Exercise goal.
Would you retype, word for word, only the lines from the one holding "The height and" through the final line of the entries below, without the pictures?

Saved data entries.
* * * * * * *

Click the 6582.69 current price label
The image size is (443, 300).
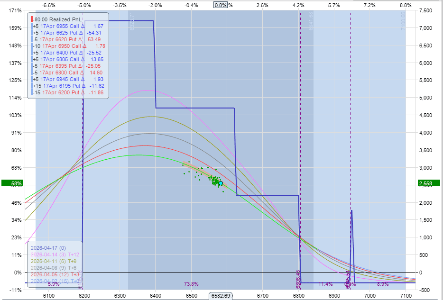pyautogui.click(x=221, y=296)
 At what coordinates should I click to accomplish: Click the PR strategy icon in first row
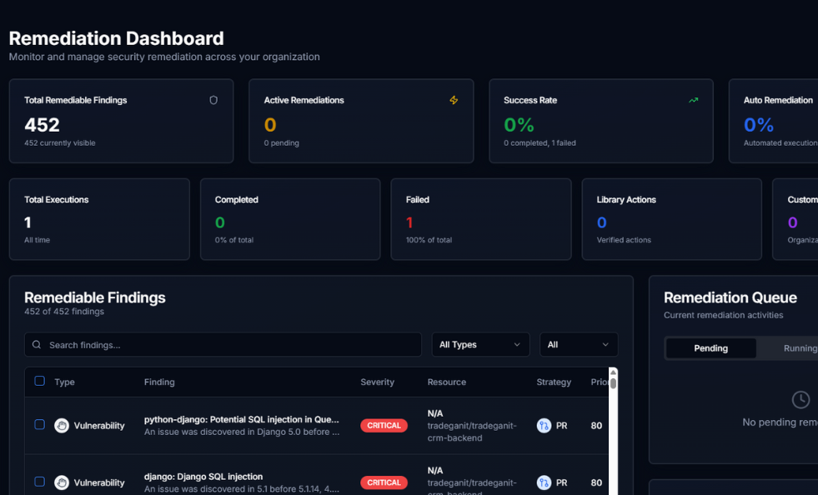coord(544,426)
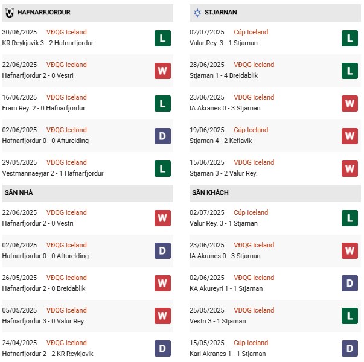Open the HAFNARFJORDUR team header

coord(42,11)
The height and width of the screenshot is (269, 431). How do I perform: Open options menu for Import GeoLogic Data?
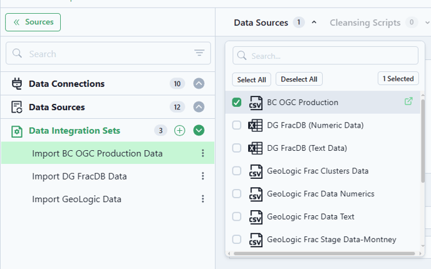[x=203, y=199]
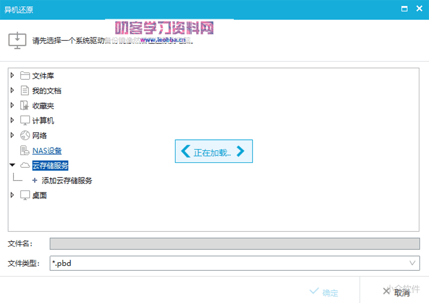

* * * * * * *

Reply to the exercise.
The height and width of the screenshot is (269, 431). How do I perform: Open options menu for Import GeoLogic Data?
[x=203, y=199]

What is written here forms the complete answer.